## EXCERPTED PASSAGE
[Start of section]
Strategy Best Practices Series, #4

In our fourth installment, we summarize a popular article that appeared in MIT Sloan Management Review in August, 2020, authored by the partners at MAD Strategy. Their MADStrat™ framework is an interesting approach to how to look at strategic change. Read the original article here.

TL;DR – Article Conclusion

The dynamic nature of modern business keeps business leaders constantly questioning how to adapt their strategy to maintain their competitiveness. With the clarity provided by the MAD change matrix, business leaders can identify which form of change is most appropriate to their company’s context. While any form of change can be described as “new” and “different,” only the right form of change qualifies as “better.”


Just as the word ride can describe both a white-knuckle experience on a rollercoaster and a leisurely excursion on a bicycle, change is used to describe a wide variety of contexts. We assert that a fundamental source of confusion among managers and executives is the use of that single term to refer to three very different strategic responses to business challenges.
Change can involve magnitude, activity, or direction, and the first step toward a clearer vision for change is to clarify what form of change should be considered:
  • Magnitude: “We need to enhance our execution of the current path.”
  • Activity: “We need to adopt new ways of pursuing the current path.”
  • Direction: “We need to take a different path.”

Key findings

To address the ambiguity around the word change, and to better understand how innovation supports each form of change, let’s parse the distinctions between magnitude, activity, and direction and examine when each is the appropriate course of action.


Understand Why, When, and How to Change
There are two diagnostic questions that business leaders and their executive teams should use to assess the nature, scale, and timing of the change required in their specific context:
  • Is the strategy fit to purpose? This question establishes whether the current or proposed strategy is valued by an attractive and accessible audience — measured by the size of the market, willingness to pay, and business model appropriateness — and the level of resource outlay required to scale the strategy.
  • Can relative advantage be sustained? This question assesses whether the current or proposed strategy delivers meaningful differentiation — that is, a “difference that makes a difference” to the attractive, accessible audience — and the durability of the competitive advantage created by that difference.

This analysis is then used to chart the company’s position on the MAD (Magnitude-Activity-Direction) Change Matrix (MCM), providing insight into whether the change should take the form of magnitude, activity, or direction.


MAD Change Matrix



For example, if the consensus reveals a high fit to purpose and high relative advantage, this points toward change in the form of enhanced magnitude within the current course. Having low fit to purpose and low relative advantage, however, sounds the alarm for implementing a fundamental shift in direction, defining a new strategy on a new path.

Action plan

Clear and Engaging Communication to Foster Alignment.
[End of section]
## SUPPLIED RECORDS
[Start of section]
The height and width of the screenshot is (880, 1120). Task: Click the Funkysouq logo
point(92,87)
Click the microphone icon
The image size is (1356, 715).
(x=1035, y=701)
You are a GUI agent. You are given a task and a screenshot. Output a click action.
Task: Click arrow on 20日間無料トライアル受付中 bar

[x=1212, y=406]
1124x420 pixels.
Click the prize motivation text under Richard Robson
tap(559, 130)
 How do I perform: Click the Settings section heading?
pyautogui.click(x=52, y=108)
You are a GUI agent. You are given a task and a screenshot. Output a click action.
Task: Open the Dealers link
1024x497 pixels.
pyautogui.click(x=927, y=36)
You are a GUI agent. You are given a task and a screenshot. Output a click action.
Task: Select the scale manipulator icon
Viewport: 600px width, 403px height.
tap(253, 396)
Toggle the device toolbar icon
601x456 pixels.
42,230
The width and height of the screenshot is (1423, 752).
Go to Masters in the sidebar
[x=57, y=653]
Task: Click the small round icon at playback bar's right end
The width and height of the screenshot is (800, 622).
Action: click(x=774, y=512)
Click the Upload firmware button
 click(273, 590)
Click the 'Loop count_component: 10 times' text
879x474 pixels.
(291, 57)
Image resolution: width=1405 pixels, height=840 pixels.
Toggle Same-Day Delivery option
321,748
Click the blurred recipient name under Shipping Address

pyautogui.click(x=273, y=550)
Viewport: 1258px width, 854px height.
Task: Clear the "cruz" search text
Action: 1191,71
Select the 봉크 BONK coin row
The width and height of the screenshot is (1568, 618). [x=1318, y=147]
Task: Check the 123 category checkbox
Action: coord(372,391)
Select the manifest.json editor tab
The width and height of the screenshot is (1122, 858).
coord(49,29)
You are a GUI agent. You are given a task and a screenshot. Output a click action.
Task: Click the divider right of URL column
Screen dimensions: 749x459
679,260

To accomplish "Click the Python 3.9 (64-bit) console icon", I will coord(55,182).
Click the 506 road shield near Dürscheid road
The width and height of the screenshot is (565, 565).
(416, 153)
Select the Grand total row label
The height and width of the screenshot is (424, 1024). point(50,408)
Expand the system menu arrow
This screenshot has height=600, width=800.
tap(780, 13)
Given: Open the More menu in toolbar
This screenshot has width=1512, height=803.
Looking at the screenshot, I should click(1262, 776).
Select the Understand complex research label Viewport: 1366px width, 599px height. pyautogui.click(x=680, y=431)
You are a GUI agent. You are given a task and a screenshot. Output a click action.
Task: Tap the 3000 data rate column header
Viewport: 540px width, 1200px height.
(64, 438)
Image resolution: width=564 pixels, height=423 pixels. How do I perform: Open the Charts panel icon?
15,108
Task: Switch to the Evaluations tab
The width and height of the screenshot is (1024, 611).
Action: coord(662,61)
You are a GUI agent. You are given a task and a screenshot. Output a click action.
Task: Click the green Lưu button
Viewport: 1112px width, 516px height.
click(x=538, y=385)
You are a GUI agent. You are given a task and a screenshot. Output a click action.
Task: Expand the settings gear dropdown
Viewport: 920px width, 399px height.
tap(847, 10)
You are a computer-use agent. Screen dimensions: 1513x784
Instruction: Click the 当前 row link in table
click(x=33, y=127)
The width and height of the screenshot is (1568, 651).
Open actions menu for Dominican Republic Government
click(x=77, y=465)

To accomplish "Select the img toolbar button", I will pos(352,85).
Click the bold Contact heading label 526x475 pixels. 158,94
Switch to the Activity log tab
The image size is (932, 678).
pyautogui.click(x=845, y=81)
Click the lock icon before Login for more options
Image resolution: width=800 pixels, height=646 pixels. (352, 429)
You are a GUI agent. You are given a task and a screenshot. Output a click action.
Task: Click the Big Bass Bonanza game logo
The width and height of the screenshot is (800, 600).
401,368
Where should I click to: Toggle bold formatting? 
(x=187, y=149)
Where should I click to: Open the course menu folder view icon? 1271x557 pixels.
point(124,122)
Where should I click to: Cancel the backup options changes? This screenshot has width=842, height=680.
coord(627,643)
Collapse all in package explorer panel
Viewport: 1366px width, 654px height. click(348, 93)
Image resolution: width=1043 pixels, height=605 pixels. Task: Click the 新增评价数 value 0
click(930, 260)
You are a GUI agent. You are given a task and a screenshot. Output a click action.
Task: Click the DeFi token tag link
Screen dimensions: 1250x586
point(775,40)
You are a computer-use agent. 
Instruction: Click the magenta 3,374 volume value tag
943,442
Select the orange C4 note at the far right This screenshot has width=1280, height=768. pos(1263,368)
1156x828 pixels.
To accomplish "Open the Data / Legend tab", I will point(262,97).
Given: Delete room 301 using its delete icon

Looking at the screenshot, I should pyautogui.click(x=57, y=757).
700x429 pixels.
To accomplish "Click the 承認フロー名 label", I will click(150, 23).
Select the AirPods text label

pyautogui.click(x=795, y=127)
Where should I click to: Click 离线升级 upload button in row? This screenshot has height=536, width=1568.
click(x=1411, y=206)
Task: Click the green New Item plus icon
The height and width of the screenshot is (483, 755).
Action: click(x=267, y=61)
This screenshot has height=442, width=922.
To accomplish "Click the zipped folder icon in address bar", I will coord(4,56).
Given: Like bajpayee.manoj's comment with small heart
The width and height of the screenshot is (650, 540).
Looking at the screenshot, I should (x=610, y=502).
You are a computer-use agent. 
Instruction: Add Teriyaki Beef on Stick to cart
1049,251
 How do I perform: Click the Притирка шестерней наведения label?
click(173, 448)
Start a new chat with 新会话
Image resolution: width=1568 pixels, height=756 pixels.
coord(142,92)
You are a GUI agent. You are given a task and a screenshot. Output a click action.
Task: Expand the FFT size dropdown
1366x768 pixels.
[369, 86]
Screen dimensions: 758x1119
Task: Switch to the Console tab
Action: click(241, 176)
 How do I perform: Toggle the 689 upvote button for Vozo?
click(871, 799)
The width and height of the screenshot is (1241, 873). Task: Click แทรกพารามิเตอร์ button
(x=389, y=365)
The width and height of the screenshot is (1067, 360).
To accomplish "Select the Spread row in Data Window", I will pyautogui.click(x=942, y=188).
[End of section]
## WORK INSTRUCTION
According to the strategy summary, what does low fit to purpose combined with low relative advantage call for? The entries come from a different source than the text.

## WORKED SOLUTION
A fundamental shift in direction, defining a new strategy on a new path.